Abstract Chemokines play an integral role in cancer immunoevasion by modulating leukocyte infiltration. They selectively increase the migration of immunosuppressive cells while impairing the infiltration of cytotoxic lymphocytes with potent antitumor activity. Some cancer-associated chemokines may also enhance tumor progression by acting as growth factors or promoting epithelial-mesenchymal transition. Here, we acquired fresh human glioblastoma (GBM) tissues to define chemokine expression patterns in GBM tumors by integrating bulk and single-cell RNA sequencing of both tumor and healthy brain tissues along with Luminex secretome profiling of GBM primary cell cultures. Extensive mapping of GBM-associated chemokines has enabled us to gain insight into intratumoral chemokine-mediated cell-to-cell communication. Among others, we identified CCL7 and midkine (MDK) to play a crucial role in the formation of the hostile tumor microenvironment (TME) in GBM. We hypothesize that these chemoattractants can facilitate the GBM tumor growth by recruiting M2 macrophages, promoting epithelial-mesenchymal transition, and activating the prosurvival PI3K-Akt pathway. Indeed, high expression of both chemokines was linked to poor overall survival. Additionally, by integrating the data, we further identified the cellular source of the most abundantly secreted chemokines in GBM tumors. Since immune cells require TME infiltration to mediate an appropriate antitumor response, impaired tumor infiltration is one of the critical limiting factors for cancer cell therapy.

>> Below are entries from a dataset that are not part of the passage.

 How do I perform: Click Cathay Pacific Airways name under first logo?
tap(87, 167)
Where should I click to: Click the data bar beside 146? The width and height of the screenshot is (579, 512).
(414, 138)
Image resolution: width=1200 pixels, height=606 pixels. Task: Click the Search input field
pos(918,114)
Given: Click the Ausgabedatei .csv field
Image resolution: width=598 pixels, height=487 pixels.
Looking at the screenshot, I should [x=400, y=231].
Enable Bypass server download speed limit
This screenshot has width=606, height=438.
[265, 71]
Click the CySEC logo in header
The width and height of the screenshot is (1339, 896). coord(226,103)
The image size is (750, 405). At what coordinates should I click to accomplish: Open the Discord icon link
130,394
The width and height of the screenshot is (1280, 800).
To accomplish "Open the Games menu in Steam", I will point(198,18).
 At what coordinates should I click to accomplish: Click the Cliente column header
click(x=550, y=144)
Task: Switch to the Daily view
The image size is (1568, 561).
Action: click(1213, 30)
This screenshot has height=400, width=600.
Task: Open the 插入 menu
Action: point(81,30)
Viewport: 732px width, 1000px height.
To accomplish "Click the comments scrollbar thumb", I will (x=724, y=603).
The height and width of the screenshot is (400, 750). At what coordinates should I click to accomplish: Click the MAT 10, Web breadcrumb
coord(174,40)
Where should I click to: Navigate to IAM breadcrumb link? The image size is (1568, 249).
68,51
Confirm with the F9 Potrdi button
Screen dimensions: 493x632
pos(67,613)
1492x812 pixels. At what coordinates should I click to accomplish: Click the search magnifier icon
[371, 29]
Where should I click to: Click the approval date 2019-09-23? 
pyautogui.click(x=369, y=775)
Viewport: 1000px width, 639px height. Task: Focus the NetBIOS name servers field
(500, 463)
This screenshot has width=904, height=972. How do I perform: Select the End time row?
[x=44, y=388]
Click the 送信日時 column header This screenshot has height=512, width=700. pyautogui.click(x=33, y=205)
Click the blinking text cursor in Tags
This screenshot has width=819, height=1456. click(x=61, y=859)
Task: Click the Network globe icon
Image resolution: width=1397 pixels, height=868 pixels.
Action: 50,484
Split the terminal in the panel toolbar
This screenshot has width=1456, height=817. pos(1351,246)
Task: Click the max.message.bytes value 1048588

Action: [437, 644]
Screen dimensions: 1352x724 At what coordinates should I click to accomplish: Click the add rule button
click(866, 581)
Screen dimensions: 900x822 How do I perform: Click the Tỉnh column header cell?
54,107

Our chemokine atlas provides novel targets to enhance adoptive cell therapies by improving the potential of effector cells for tumor homing and anticancer activities in GBM. This research was funded by the National Science Centre, Poland (2020/37/B/NZ6/02191), the Polish Ministry of Science and Higher Education (grant number DI2018 020548), and the National Centre for Research and Development (STRATEGMED3/307326/6/NCBR/2017).